Follow Jeff Sayre on Twitter

BuddyPress Privacy Offers You the Power of the Force

By

Okay, that title may not be accurate. But for those advanced BuddyPress administrators and site owners who are performance focused, the BuddyPress Privacy Component will offer the option of creating the ACL (access control list) tables with the InnoDB storage engine instead of the MyISAM storage engine which WordPress and BuddyPress use as the default. This offers a number of advantages such as referential integrity with cascading deletes and updates and row-level locking instead of table-wide locking—which increases performance by facilitating multi-user concurrency, a crucial point for under-powered servers or highly-trafficked sites.

InnoDB offers many advantages including one of my favorites as a developer—cascading deletes and updates.The conventional wisdom that the MyISAM storage engine is always the preferred type is outdated. I will not go into the whys in this article as it is discussed in many places. Here is an article that discusses the benefits of the InnoDB storage engine type in great detail.

Refer to the MySQL documentation for more details on the InnoDB storage engine.

Suffice it to say, that two years ago, the Drupal project decided to make the InnoDB storage engine the default type for Drupal 7 and have not looked back since. You can read more about that decision here.

Use the Force, Luke

To use the InnoDB storage engine type for the BP Privacy tables, you must manually configure before installing. Details will be provided in the readme.txt file.

InnoDB offers many advantages including one of my favorites as a developer—cascading deletes and updates. To take advantage of this, I’ve coded dual delete methods within each class model. The method that is fired depends upon which storage engine a given install has chosen. If the InnoDB storage engine is in use, then record deletion is a very simple process as deletes are automatically cascaded down through the child tables. If the default MyISAM storage engine is in use, then multi-table deletes require a more complex looping routine to ensure that associated records are deleted.
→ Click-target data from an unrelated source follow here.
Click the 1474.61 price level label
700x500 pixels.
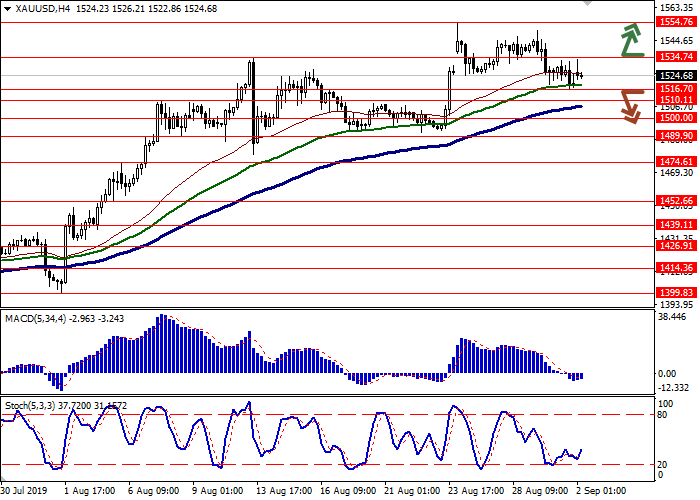click(676, 161)
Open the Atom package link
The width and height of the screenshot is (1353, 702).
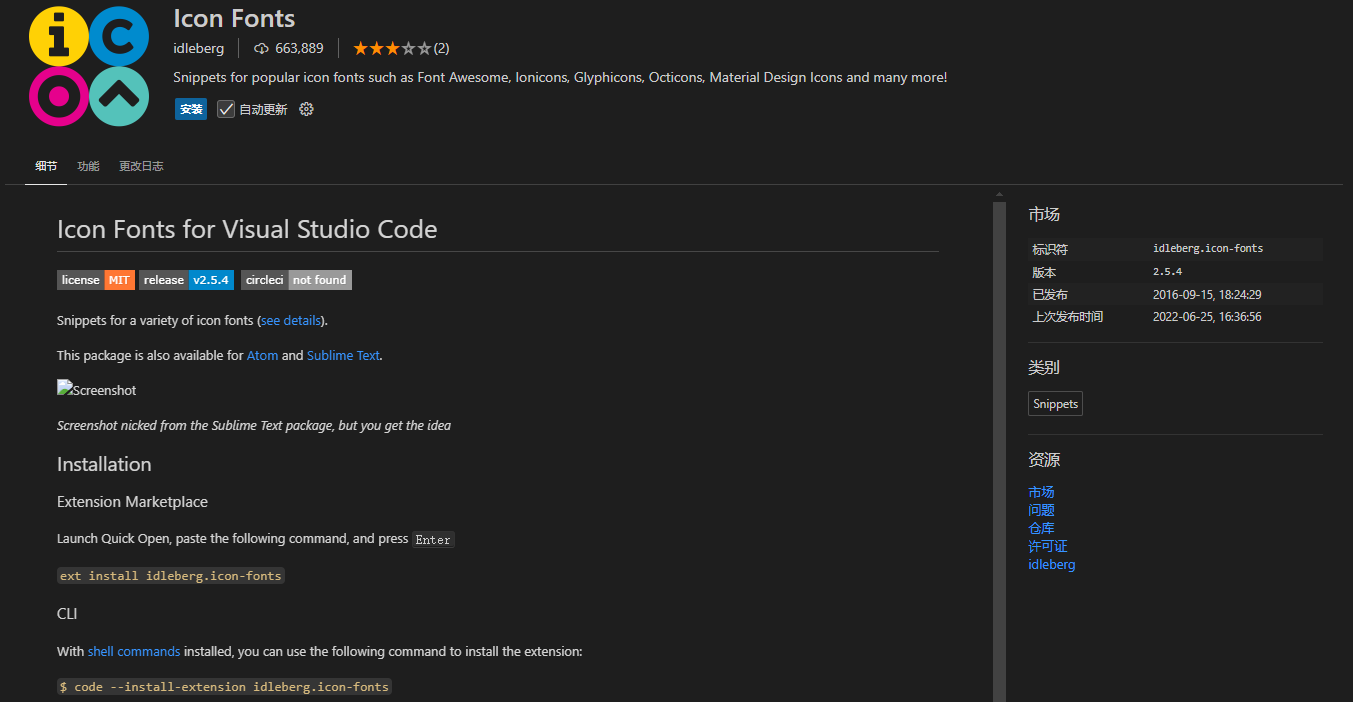(262, 355)
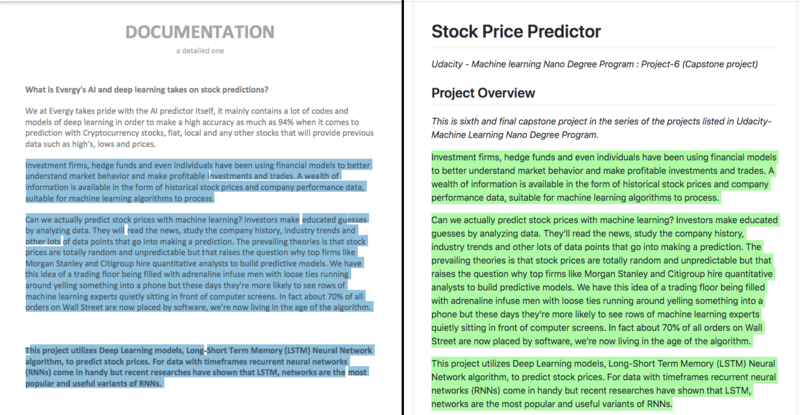Click the blue-highlighted 'Can we actually predict' paragraph
800x415 pixels.
pyautogui.click(x=198, y=263)
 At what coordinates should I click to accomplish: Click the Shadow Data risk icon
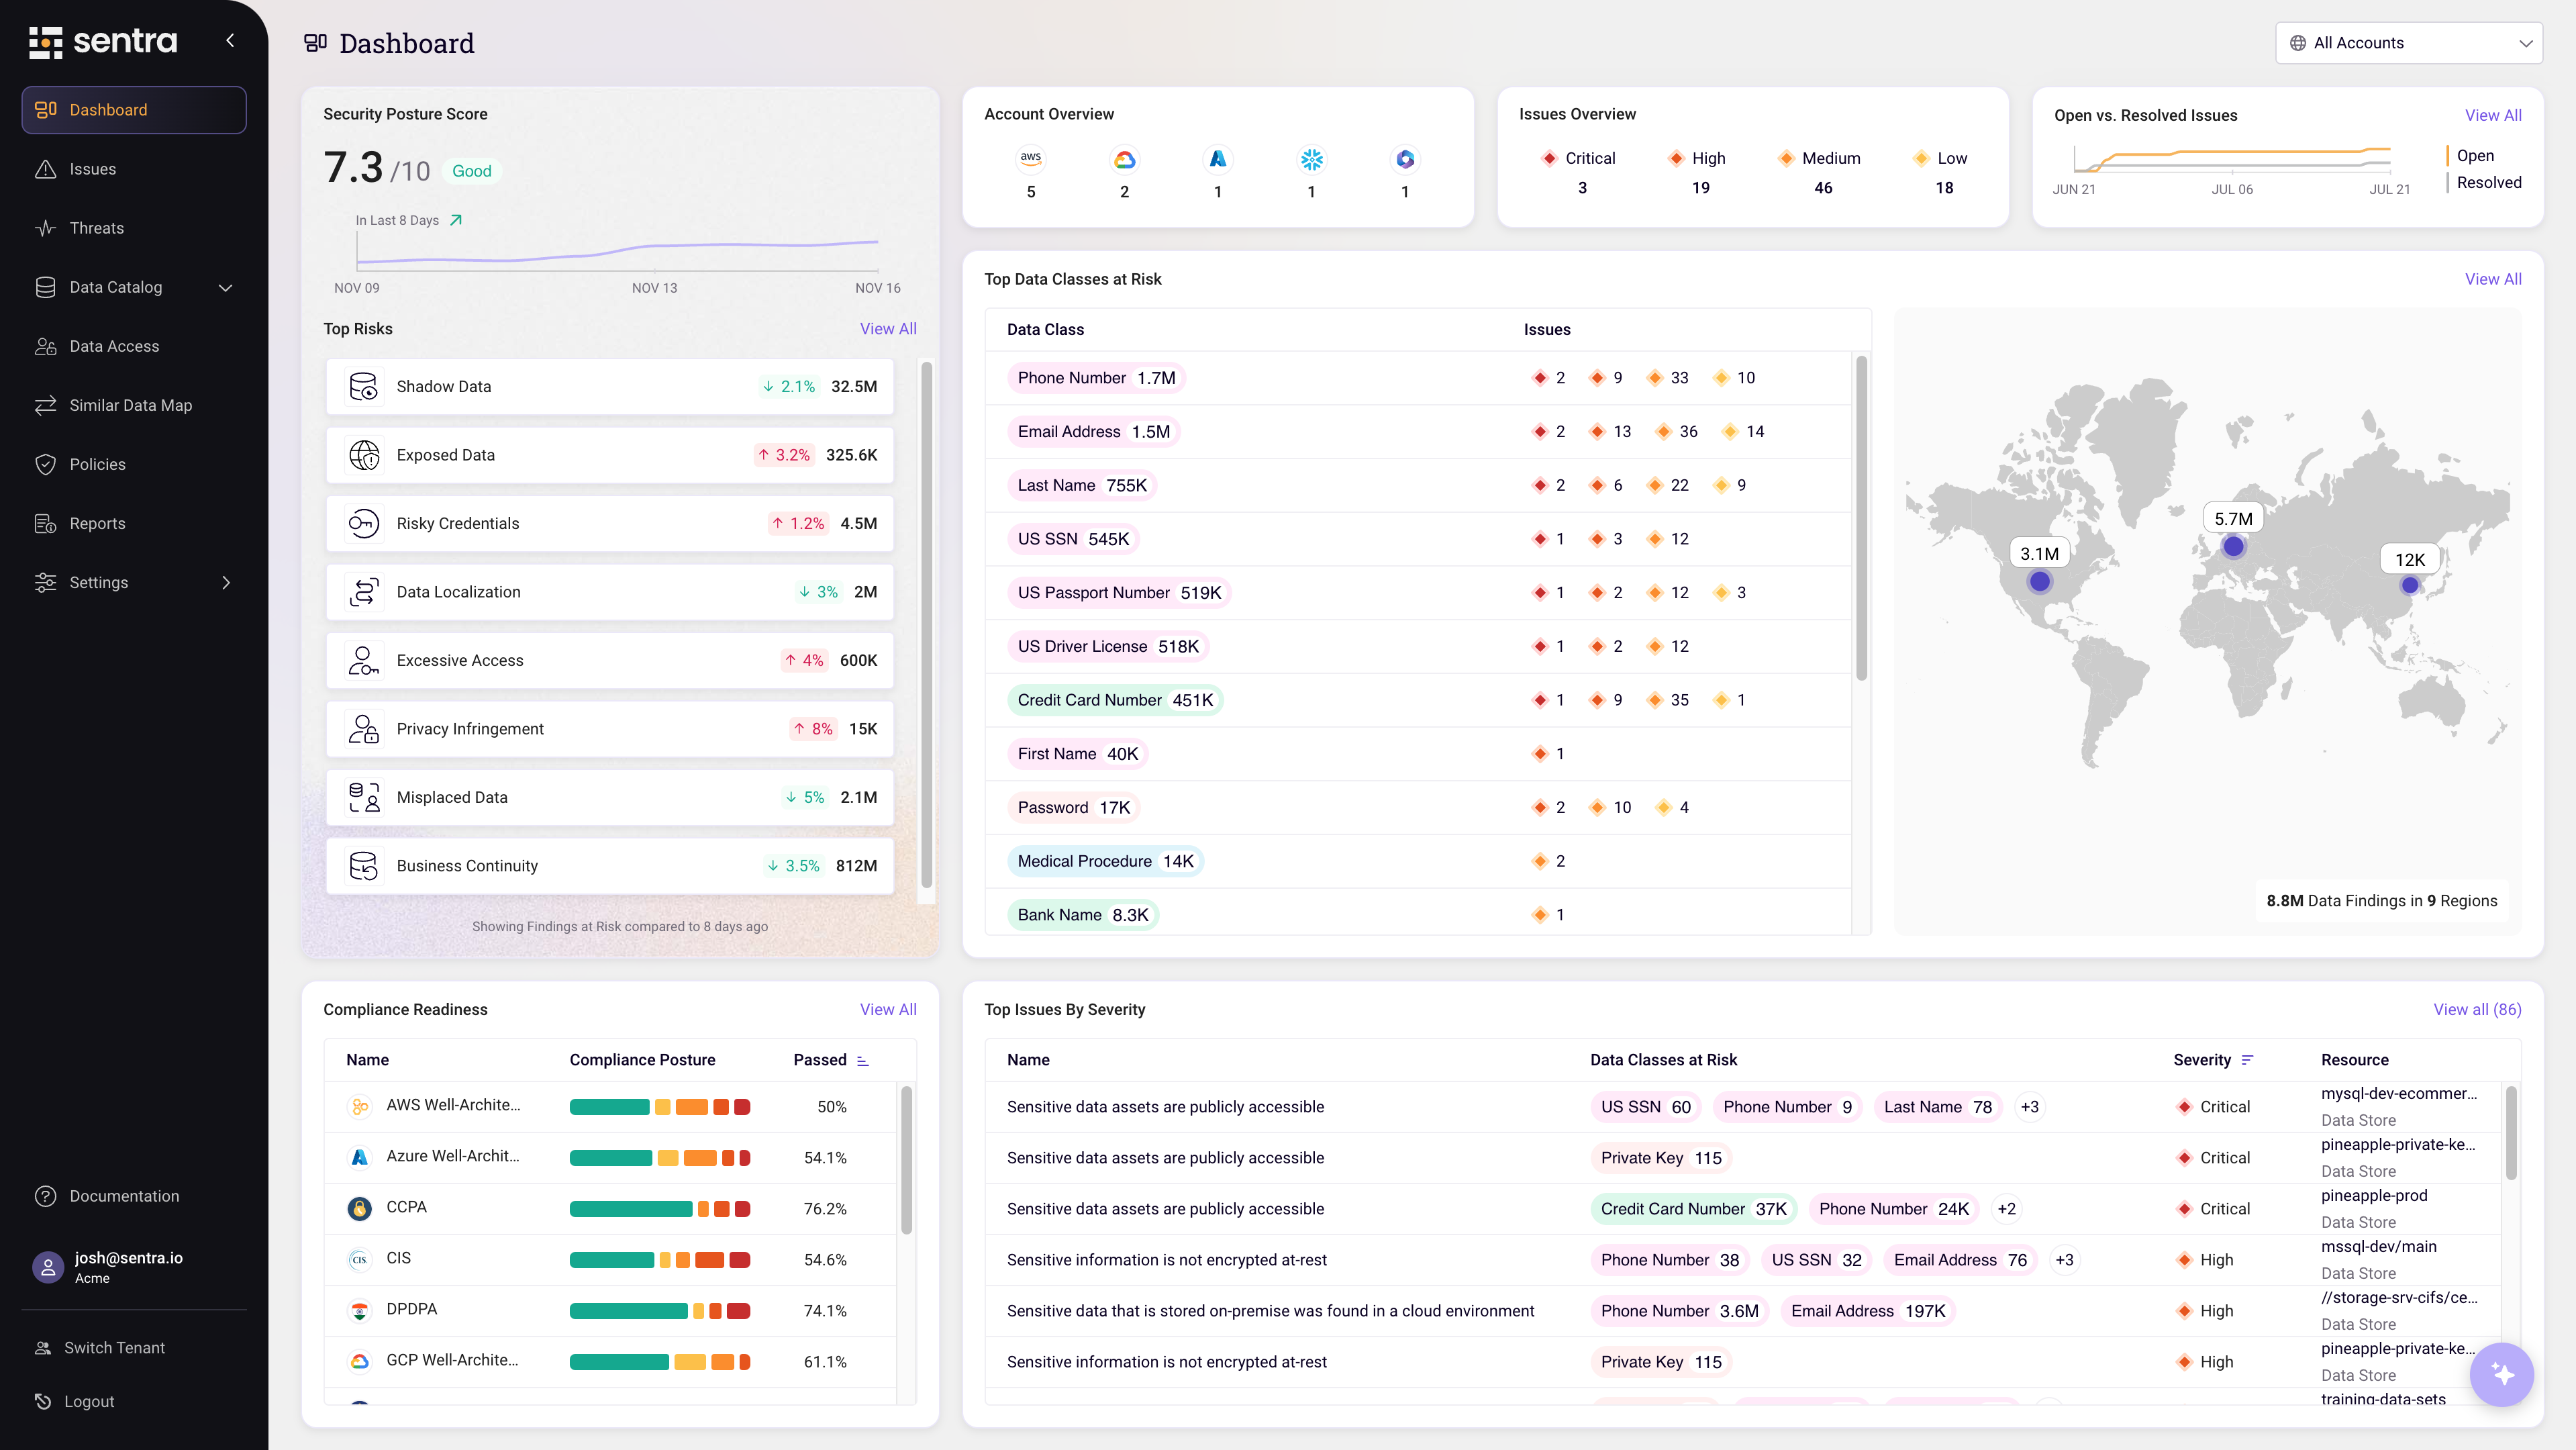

Do WordPress and BuddyPress really need to use the BIGINT numeric field type for UserID? Is it even realistic to make allowances for the possibility of 18.446 quintillion unique user records?Although MySQL allows for the mixing of storage engine types across tables, there are solid reasons for standardizing on one storage engine type across your entire database. It is up to you to decide if you want to mix and match storage engine types and to determine which tables may benefit from one storage engine type versus another.

If you decide to install BP Privacy using the InnoDB option, then you should consider whether it makes sense to convert all of your existing WordPress and BuddyPress tables to use the InnoDB storage engine. If you are doing a clean install of WordPress and/or BuddyPress, you can set the default storage engine type to the storage engine of your choice for each table before running the install script. Future core upgrades, unfortunately, will then require extra vigilance. So, proceed with extreme caution.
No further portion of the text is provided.